Elsewhere, the documentary’s account of Rupert’s career is threaded with examples of political influence and editorial repositioning. It cites “populist, right-leaning” revamps of the News of the World and the New York Post, and it describes endorsement of Ronald Reagan, whose deregulation policies, “once he was elected, ” allowed Murdoch to launch the Fox network. The series also portrays a tactical pivot toward Donald Trump as he appeared “set to become a king of his own making, ” contrasting with a prior characterization Rupert had reportedly used about Trump.
These details matter to the succession trajectory because they tie the governance fight to a stated purpose: the trust effort is described as a way to preserve a conservative direction. That makes the contest over voting rights less like a generic inheritance dispute and more like a battle over whether a media business remains aligned with one political worldview or shifts under a different sibling’s influence.
Liz Garbus’s Dynasty: The Murdochs signals two paths for the succession story
Two signals in the context point toward where this story could head next. First, the documentary itself positions the succession endpoint as “the crowning of son Lachlan as his successor, ” indicating a narrative arc in which leadership continuity is emphasized. Second, it also highlights a contested instrument of control, the trust change that would undo equal voting rights after Rupert’s death. Together, those signals suggest that the documentary’s direction of travel is governance-first: who holds decisive votes becomes as important as who holds a title.
If Project Family Harmony continues… the succession story concentrates on whether the trust can be changed in a way that secures Lachlan’s control after Rupert’s death. The documentary’s description of the plan’s goal—nullifying equal voting rights—implies a future in which sibling influence is formally reduced, not simply outmaneuvered in boardroom politics. Because the series frames the purpose as preventing James from pulling the business leftwards, continued pursuit of the plan would keep the internal conflict tied to ideological direction, not only family rivalry.
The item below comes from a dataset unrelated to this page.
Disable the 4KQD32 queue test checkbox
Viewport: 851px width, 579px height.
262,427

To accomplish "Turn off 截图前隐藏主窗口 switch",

Should the trust effort fail or stall… the balance of power remains anchored in the “siblings’ equal voting rights” the documentary says exist now. In that scenario, the documentary’s emphasis on sibling maneuvering becomes more than character drama: equal voting rights would keep multiple heirs relevant to decision-making after Rupert’s death, intensifying the stakes of alliances and internal negotiations. The series’ presentation of Prudence, James, and Elisabeth—alongside the assertion that the younger daughters are not contenders—suggests the fight, if unresolved structurally, stays concentrated among a limited set of siblings with durable leverage.
One notable constraint shapes both scenarios: the Murdochs themselves “declined to be interviewed, ” and the review notes “the notable absence of any input from the family. ” The documentary instead relies on longtime Murdoch-profiling journalists, archive material, employees, and a cameo from Hugh Grant. What the context does not resolve is how any of the central family figures would describe the trust plan, the succession endgame, or the political purpose attributed to it, in their own words.
The next confirmed signal is already embedded in the rollout itself: Dynasty: The Murdochs exists as a four-part Netflix documentary directed by Liz Garbus, and it explicitly carries the narrative from Rupert’s beginnings to the “crowning” of Lachlan as successor. For now, the trajectory visible in the context is a succession debate defined by formal voting power and political alignment, with the trust mechanism described as the lever that could decide which sibling’s vision prevails.